Oliver has mounted a mighty campaign to get that decision reversed. And now a glimmer of hope has emerged: Dennis Barrett, director of food services for L.A. schools, has invited the celebrity chef to propose three weeks' worth of healthy menus. The concession will be made as long as Oliver follows federal and local regulations and stays under the 77 cents-per-serving budget that the city allows.
Really? Seventy-seven cents is all they spend on lunch in the City of Angels? Last I heard from Ann Cooper, she was spending $1.13 in Boulder.
Maybe they mean breakfast.
But Ann Cooper's program in Boulder is still losing money hand over fist, and her district is looking at having to either raise meal prices or make cuts to the program next year to achieve financial stability.
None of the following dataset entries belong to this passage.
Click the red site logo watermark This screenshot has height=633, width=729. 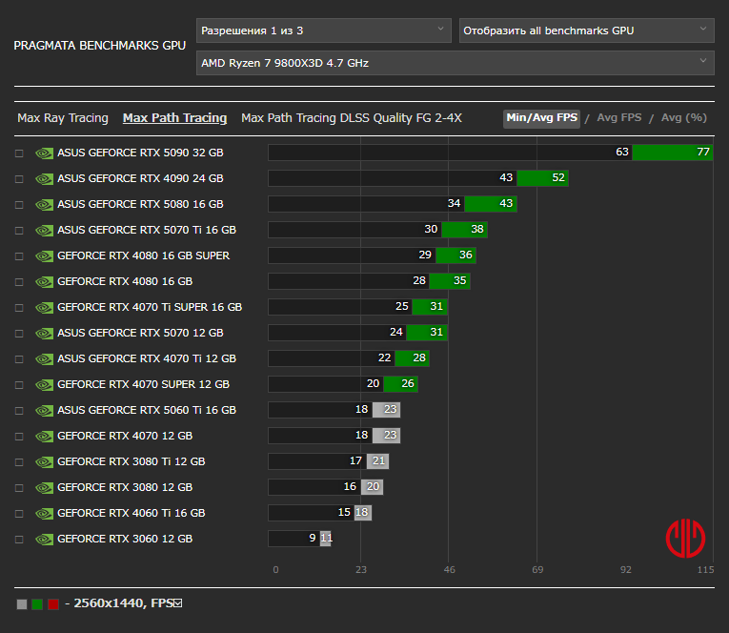pos(685,538)
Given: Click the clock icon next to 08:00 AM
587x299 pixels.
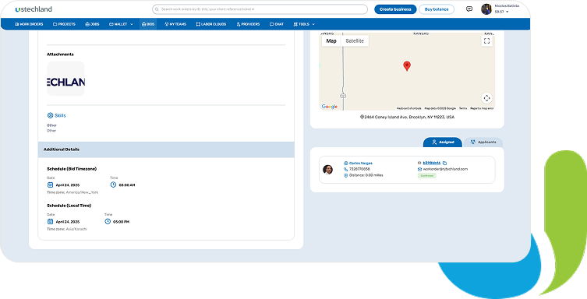Looking at the screenshot, I should pos(114,185).
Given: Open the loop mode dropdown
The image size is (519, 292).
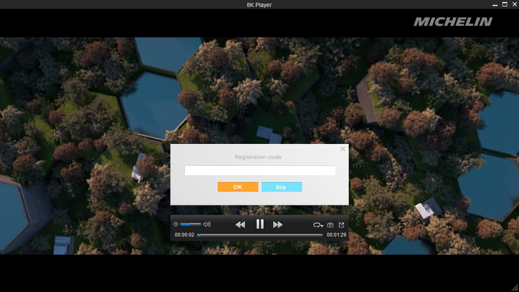Looking at the screenshot, I should click(x=318, y=225).
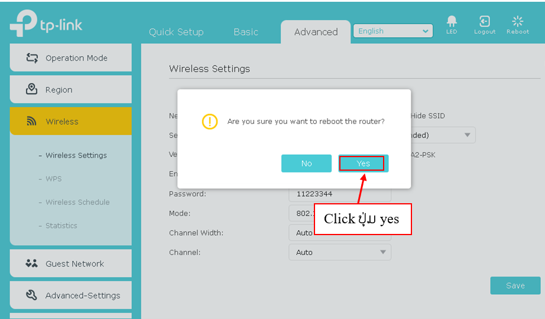
Task: Confirm reboot by clicking Yes
Action: 363,164
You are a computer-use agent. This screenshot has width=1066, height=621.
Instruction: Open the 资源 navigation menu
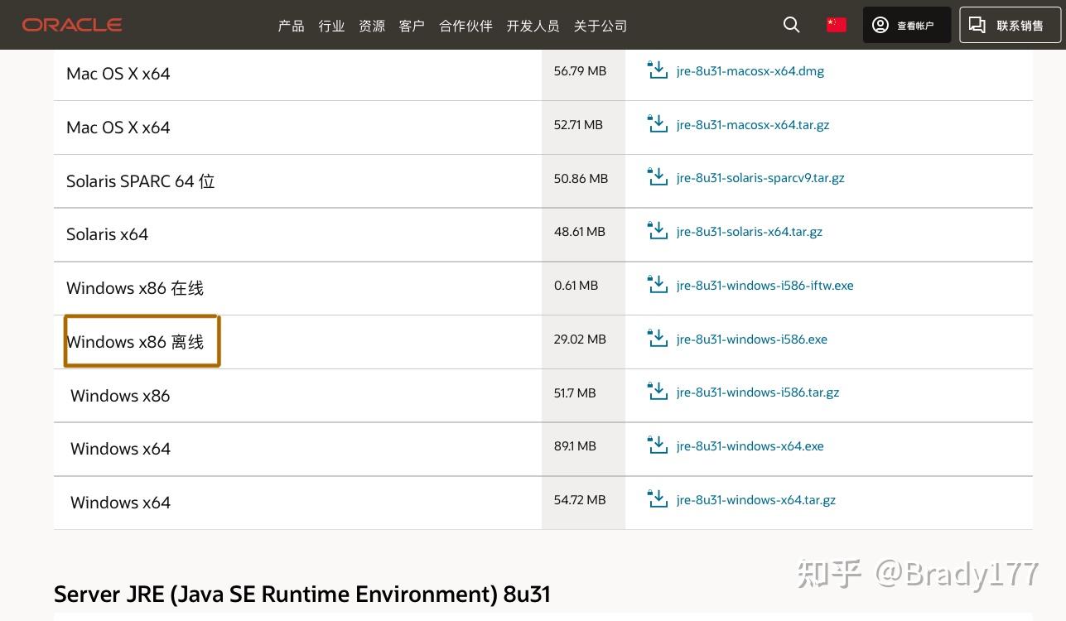[x=372, y=26]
ReplyDeletehttp://tinyurl.com/64lj3le
Dana, I know how much you hate the idea of any school district serving great food within budget, but to say Boulder "is still losing money hand over fist" is a gross exaggeration. They are actually pretty close to breaking even, and this in a district where the "free and reduced" population is only 14 percent. Against incredible odds, Ann Cooper has very nearly pulled this off--she never promised the program would break even short of three years. And she's managed to mobilize the community in all kinds of ways around this project. A little skepticism is certainly in order. But I think your dire comments are premature. We'll just have to wait and see how this plays out.
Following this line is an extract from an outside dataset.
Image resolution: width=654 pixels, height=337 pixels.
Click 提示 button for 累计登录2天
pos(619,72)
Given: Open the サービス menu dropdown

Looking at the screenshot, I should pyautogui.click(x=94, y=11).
ReplyDeleteEd, I've worked as a volunteer for over 8 years to help improve the school food in San Francisco; I often spend 20 hours a week or more on this. I am not fishing for a lucrative book contract or consulting gig, and my own children have all graduated already, so the work I do in no way benefits me or my family. I donate this much time and effort to making food better for the children of my district, especially the low income children who get most of their nourishment from school meals, because I believe the food CAN and SHOULD be better. But after 8 years of working on the front lines every day, I have no illusions that this can be done with the current government funding, which is woefully inadequate. To pretend that I "hate the idea of any district serving great food within budget" is very mean-spirited and certainly not accurate.
ReplyDeleteNo doubt the schools in San Francisco are better for all your efforts, Dana.